Around 6 months after her diagnosis, Trish began losing her hair. Despite this, her optimism shined through.
“The hair part is no fun, but it makes getting ready in the morning a lot faster,” she exclaimed!
After she decided to shave off the hair she had left, she decided she needed something to cover her head. Trish said she tried wearing bandannas, but “I couldn’t do it, I felt too much like a pirate,” she laughed. Instead, she opted for decorative knit hats.
Even though Trish was fighting breast cancer, she didn’t let it stop her from “doing her thing.” For Trish, one of the most important things to remember in battling cancer is to keep a positive attitude.
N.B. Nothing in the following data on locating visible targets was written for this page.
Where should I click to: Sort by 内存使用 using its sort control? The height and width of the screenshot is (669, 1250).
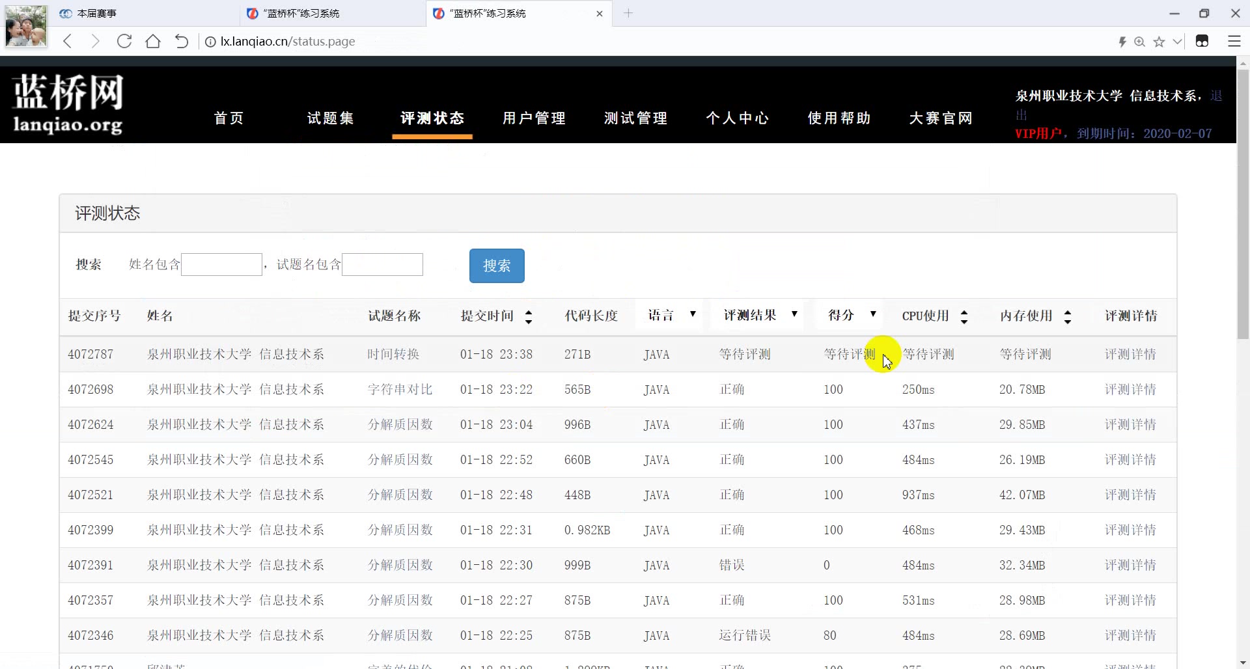pos(1068,316)
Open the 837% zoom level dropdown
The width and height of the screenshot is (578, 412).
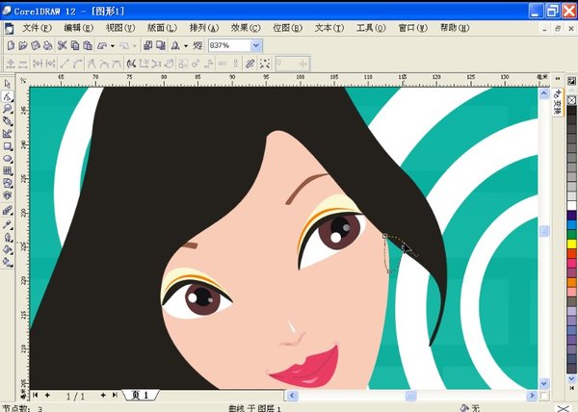click(x=255, y=45)
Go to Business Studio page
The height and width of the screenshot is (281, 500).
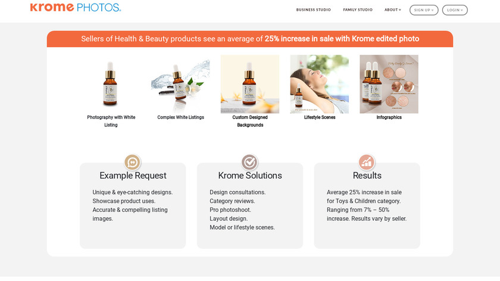(x=314, y=10)
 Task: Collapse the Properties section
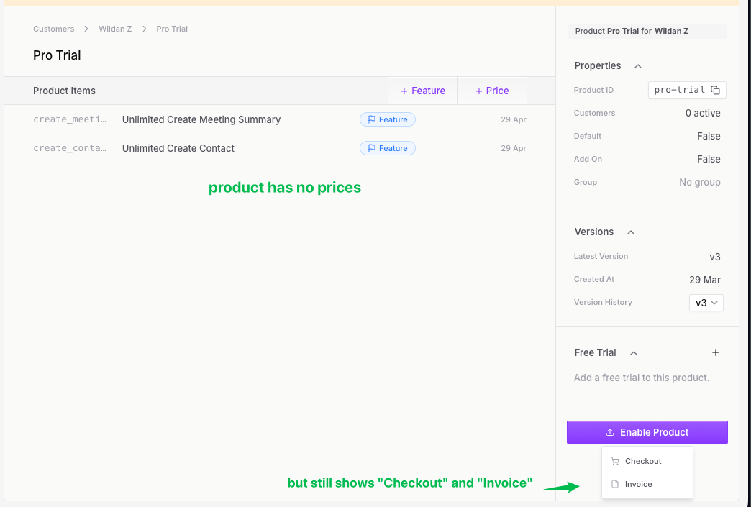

She recalls having good days and bad days, but it was her optimism and support system that got her through it all. When Trish began chemo, her husband stepped in and refused to let her go to any session alone. The other families at her children’s schools and sports teams helped her with meal planning and driving her kids everywhere they needed to go. If Trish needed anything, she knew she could count on her friends and family to help her out. After her 10th year of being cancer-free, Trish brought flowers to all the people who helped her while she was in treatment – a thank you for all their love and thoughtfulness.
Even though her treatments sometimes made her feel too sick to get out of bed, Trish advocates for patients to listen to their doctor. “Chemo is the worst thing ever, but it can save you,” she said. She remembers all the services available for breast cancer patients as being almost overwhelming, but she recommends others to reach out and educate themselves. “Get yourself a network,” she advised.
Trish also talked about the tremendous strides that Susan G. Komen has made in research solely in her lifetime. She finished her treatment right before the Race for the Cure of that year; the event served as something she could look forward to and a sign that her current treatment would be over. Trish recalls being given a pink shirt at the walk, indicating that she was a survivor: “Everyone in pink shirts were of all shapes and sizes…I knew I wasn’t alone.”
Along with the support of her friends and family, she found support in other survivors. It was at the Race that Trish knew she had an entire team of people willing to help her take on anything!